### Assignment
Your copy should hold only the lines from the one holding "This screenshot has width=1372, height=870." through the last line of the records below, both included, each exact and with no pictures.

### Items from a dataset
= = = =

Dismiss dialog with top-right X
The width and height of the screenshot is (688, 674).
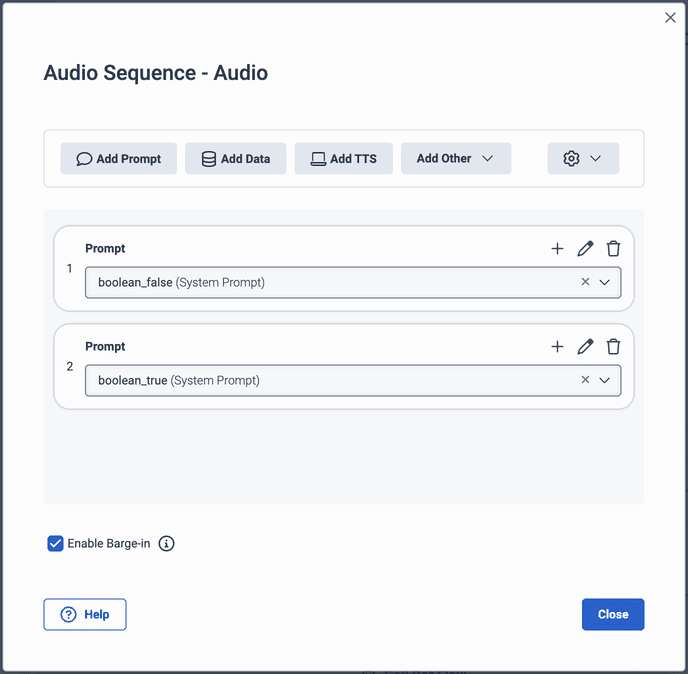[x=670, y=18]
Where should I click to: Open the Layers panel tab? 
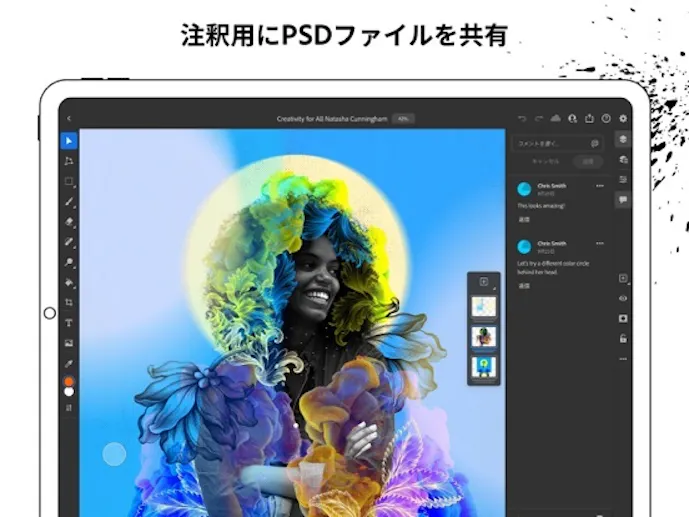point(623,139)
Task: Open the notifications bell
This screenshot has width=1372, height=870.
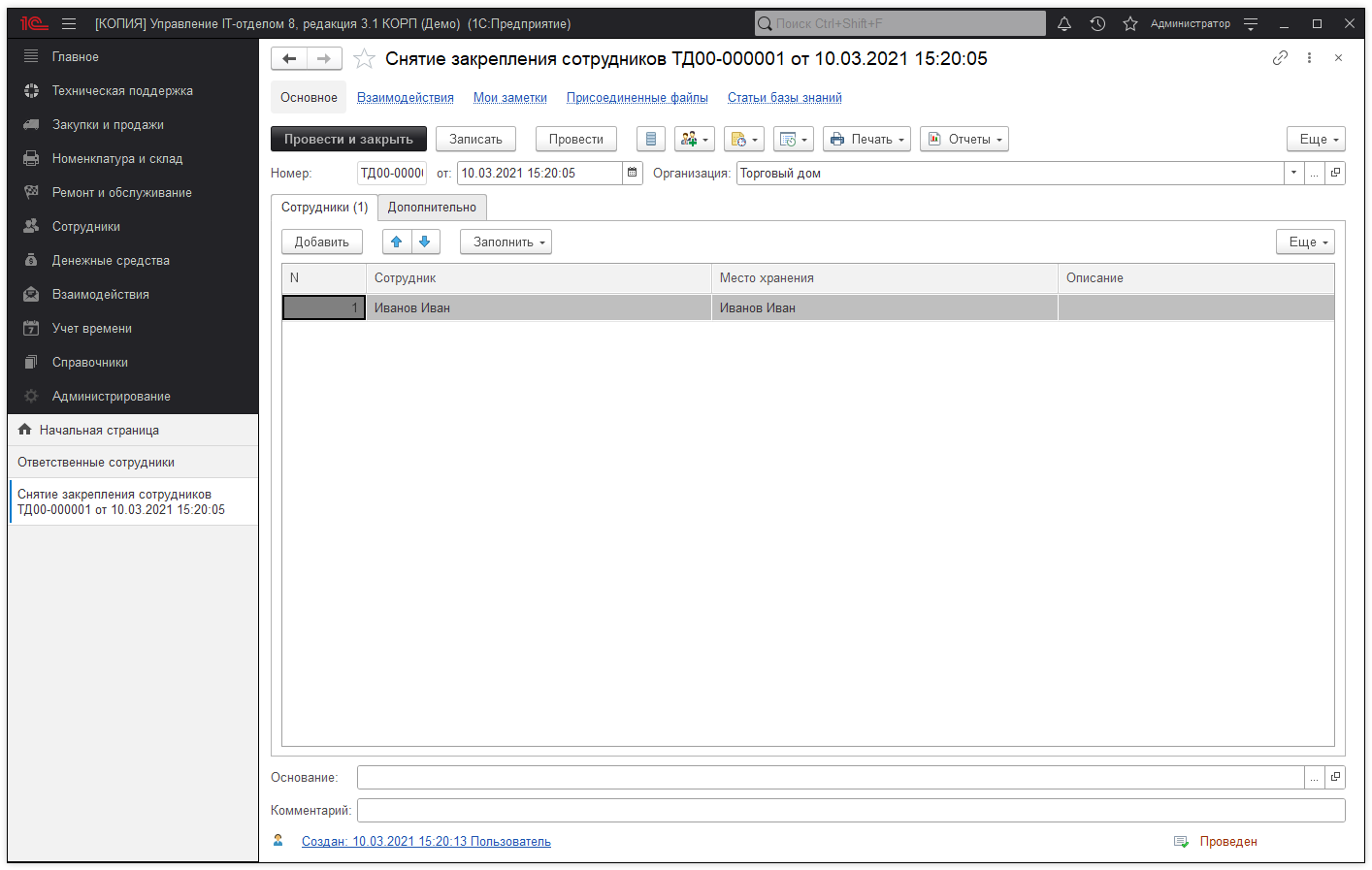Action: click(x=1064, y=24)
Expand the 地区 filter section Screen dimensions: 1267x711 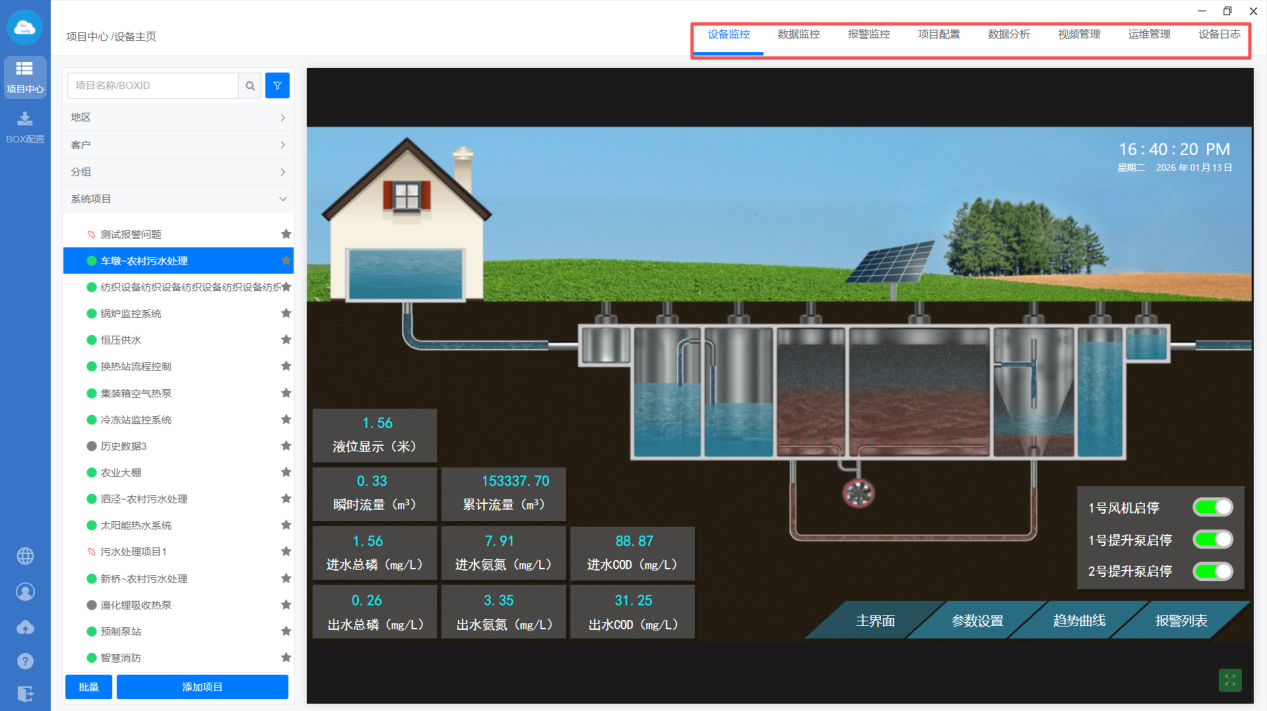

= = = =

### Task answer
This screenshot has width=1372, height=870.
Action: click(x=1064, y=24)
Expand the 地区 filter section Screen dimensions: 1267x711 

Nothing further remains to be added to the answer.